▶ _Exercise aim_
Working through the data below, reproduce word for word the line with "Given: Click the Suivant button" and every line after it, both ends included, and omit the pictures.

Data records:
========
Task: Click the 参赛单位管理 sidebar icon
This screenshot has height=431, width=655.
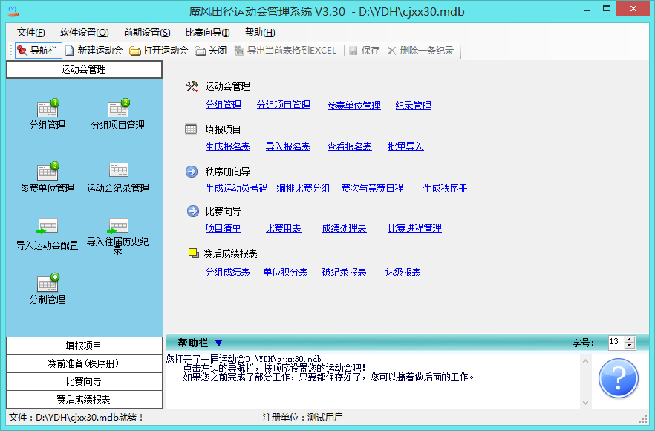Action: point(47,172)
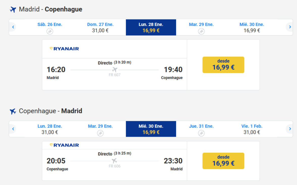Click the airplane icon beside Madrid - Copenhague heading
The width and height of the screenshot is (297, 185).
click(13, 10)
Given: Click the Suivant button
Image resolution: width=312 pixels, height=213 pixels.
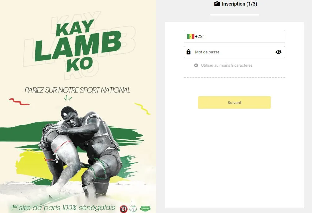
========
▶ _Response to this task_
Given: Click the Suivant button
Image resolution: width=312 pixels, height=213 pixels.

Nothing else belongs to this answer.